• EXERCISE PROMPT
Copy exactly, from the beginning of the material below, every line up to and including the one holding "Touche comparateur (528, 1012)", with the pictures left out.

• MATERIAL PROVIDED
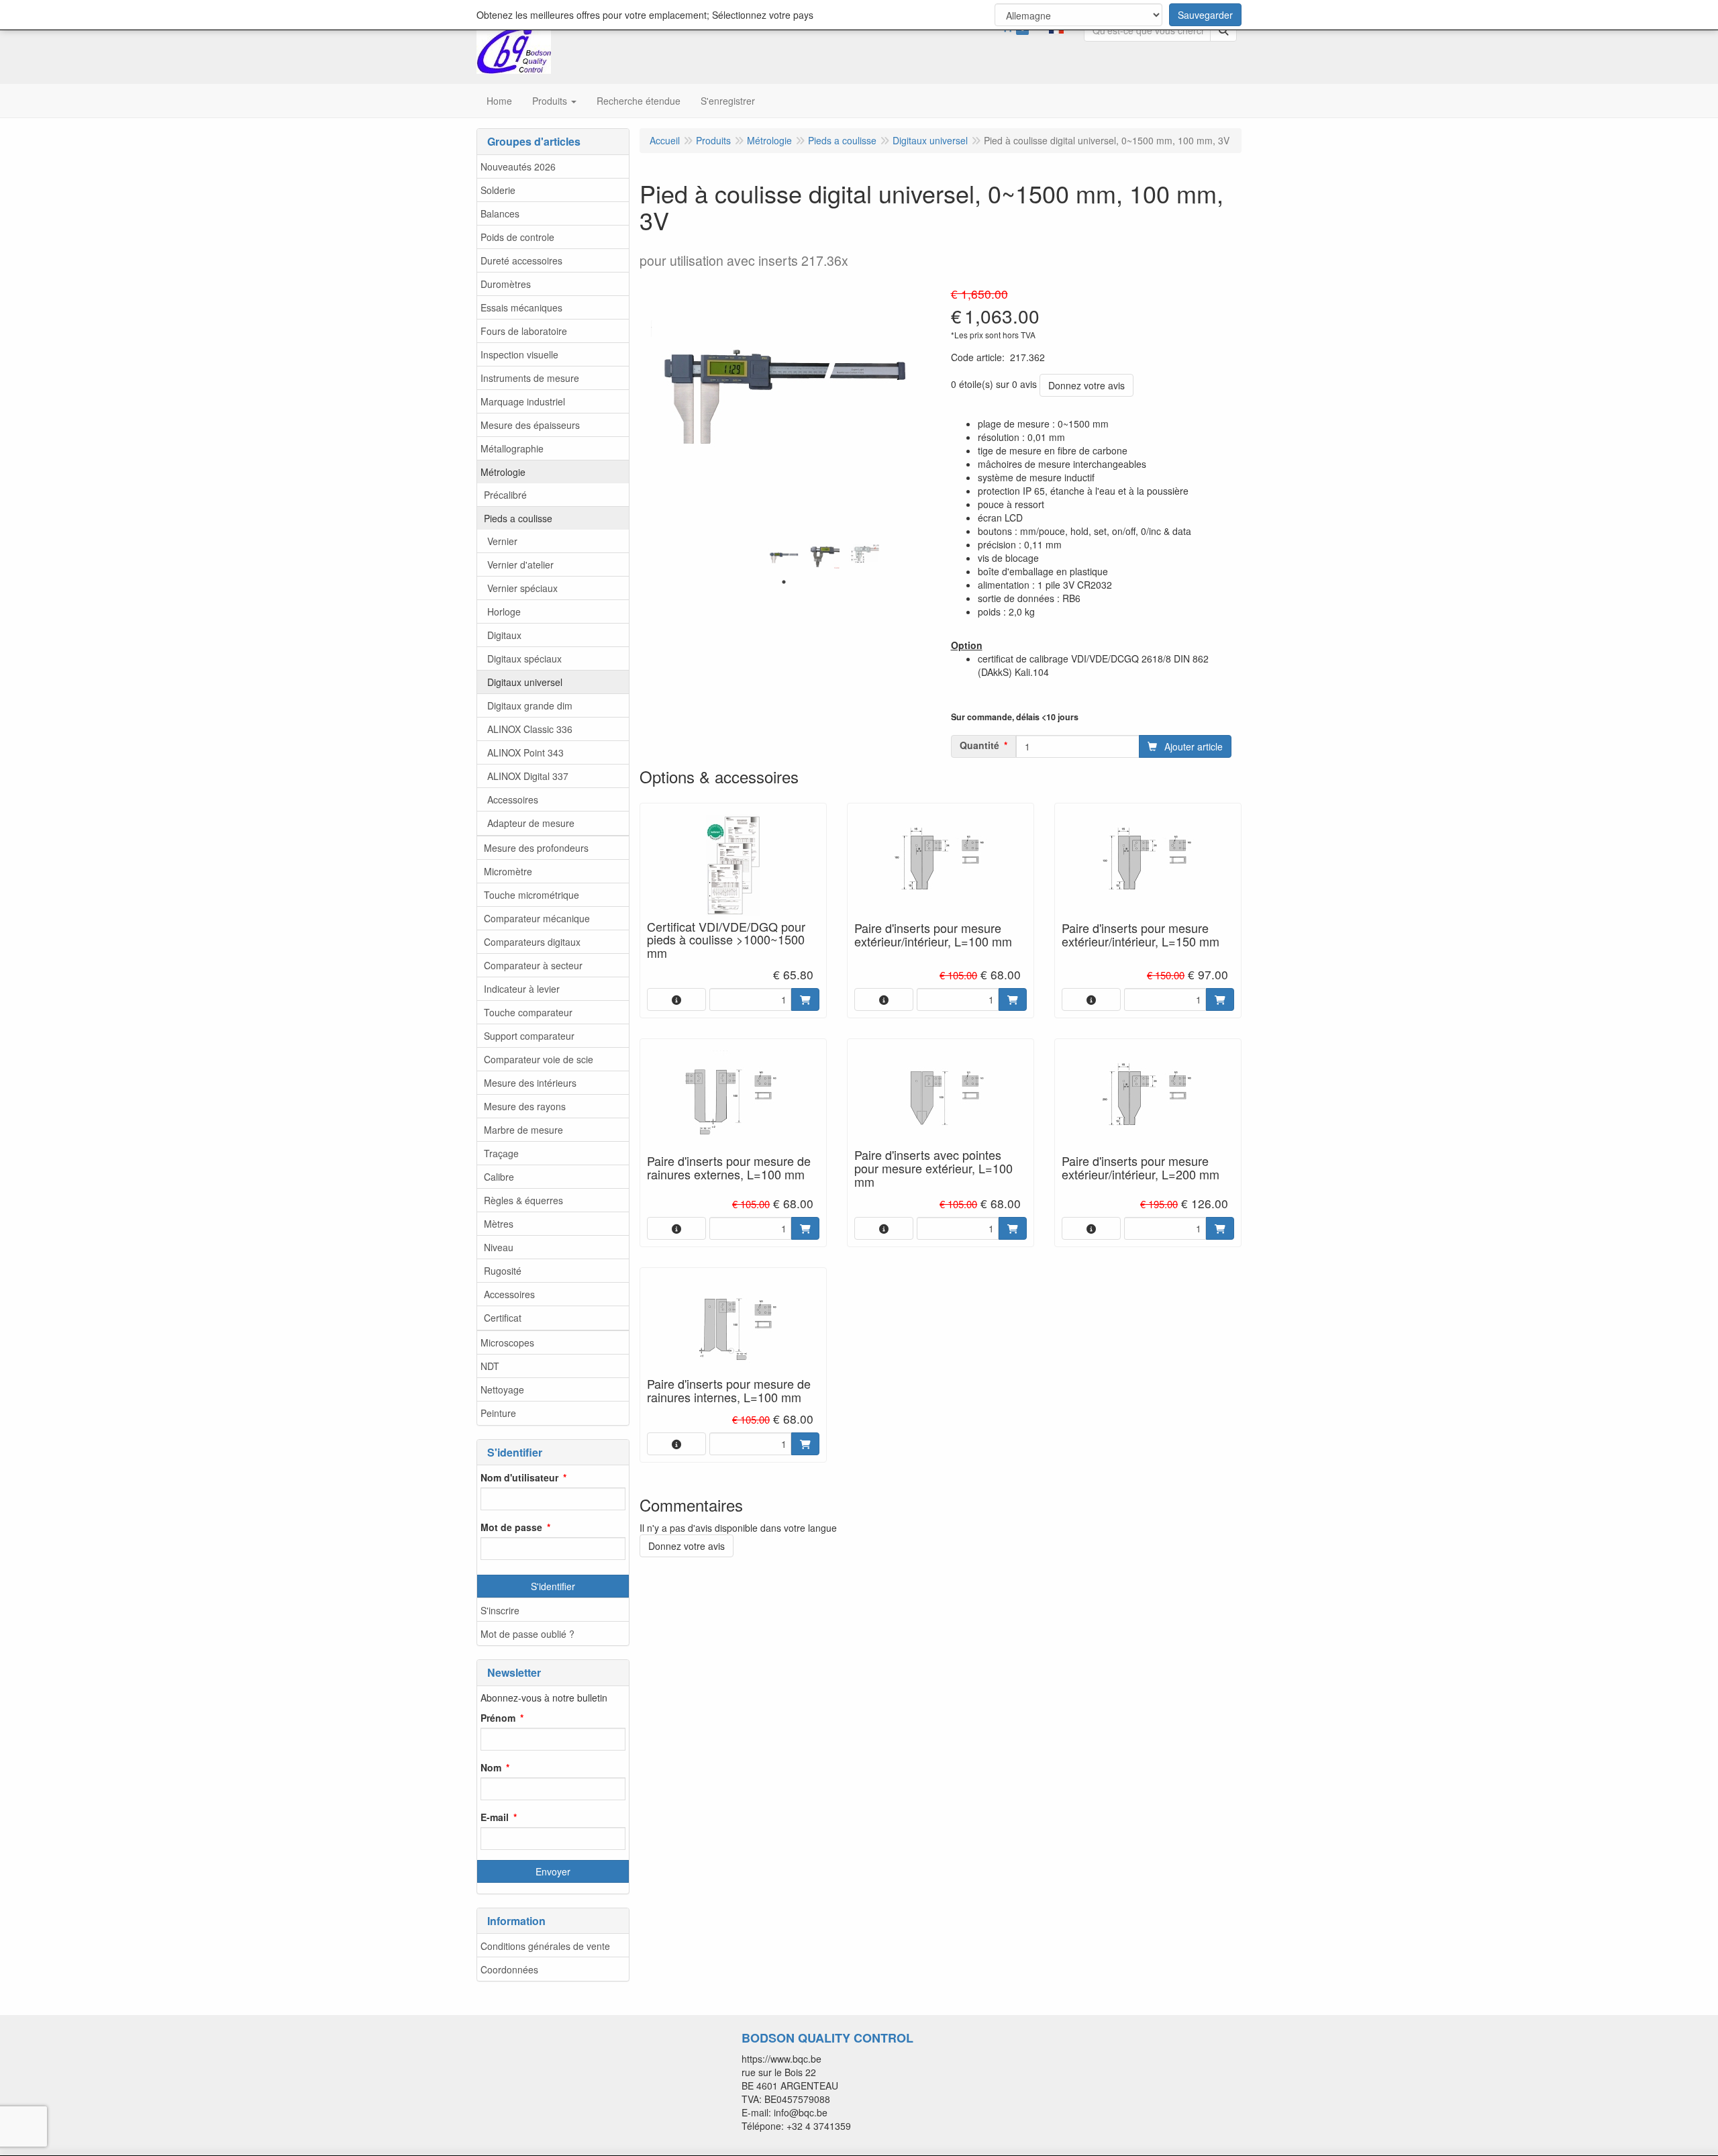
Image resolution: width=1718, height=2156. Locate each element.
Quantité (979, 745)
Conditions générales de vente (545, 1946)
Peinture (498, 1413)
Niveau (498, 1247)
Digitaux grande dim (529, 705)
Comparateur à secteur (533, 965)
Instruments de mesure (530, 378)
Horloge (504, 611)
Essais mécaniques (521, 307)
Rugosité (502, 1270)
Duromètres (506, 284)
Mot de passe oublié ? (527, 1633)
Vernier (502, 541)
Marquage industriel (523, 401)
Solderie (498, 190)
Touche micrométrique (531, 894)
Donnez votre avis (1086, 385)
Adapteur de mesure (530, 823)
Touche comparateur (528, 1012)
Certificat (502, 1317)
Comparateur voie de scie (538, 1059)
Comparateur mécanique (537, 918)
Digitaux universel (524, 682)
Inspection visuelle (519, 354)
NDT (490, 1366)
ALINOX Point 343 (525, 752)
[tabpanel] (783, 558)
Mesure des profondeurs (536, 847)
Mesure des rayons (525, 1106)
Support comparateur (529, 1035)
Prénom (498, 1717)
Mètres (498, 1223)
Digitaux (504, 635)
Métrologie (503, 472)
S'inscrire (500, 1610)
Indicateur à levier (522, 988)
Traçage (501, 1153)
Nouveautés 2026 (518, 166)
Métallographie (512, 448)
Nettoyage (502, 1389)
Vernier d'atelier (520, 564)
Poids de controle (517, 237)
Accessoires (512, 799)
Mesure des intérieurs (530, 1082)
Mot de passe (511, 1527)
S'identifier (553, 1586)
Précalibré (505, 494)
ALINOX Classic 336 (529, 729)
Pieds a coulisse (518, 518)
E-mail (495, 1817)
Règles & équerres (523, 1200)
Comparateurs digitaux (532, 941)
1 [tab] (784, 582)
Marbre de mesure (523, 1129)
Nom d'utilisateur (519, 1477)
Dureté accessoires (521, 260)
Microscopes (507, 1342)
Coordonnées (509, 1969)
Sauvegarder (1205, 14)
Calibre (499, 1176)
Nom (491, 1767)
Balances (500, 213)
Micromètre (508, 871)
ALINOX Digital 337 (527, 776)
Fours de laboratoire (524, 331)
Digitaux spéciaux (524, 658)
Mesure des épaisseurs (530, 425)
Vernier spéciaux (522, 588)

• RESPONSE AREA
Image resolution: width=1718, height=2156. Locate each element.
Quantité (979, 745)
Conditions générales de vente (545, 1946)
Peinture (498, 1413)
Niveau (498, 1247)
Digitaux grande dim (529, 705)
Comparateur à secteur (533, 965)
Instruments de mesure (530, 378)
Horloge (504, 611)
Essais mécaniques (521, 307)
Rugosité (502, 1270)
Duromètres (506, 284)
Mot de passe oublié ? (527, 1633)
Vernier (502, 541)
Marquage industriel (523, 401)
Solderie (498, 190)
Touche micrométrique (531, 894)
Donnez votre avis (1086, 385)
Adapteur de mesure (530, 823)
Touche comparateur (528, 1012)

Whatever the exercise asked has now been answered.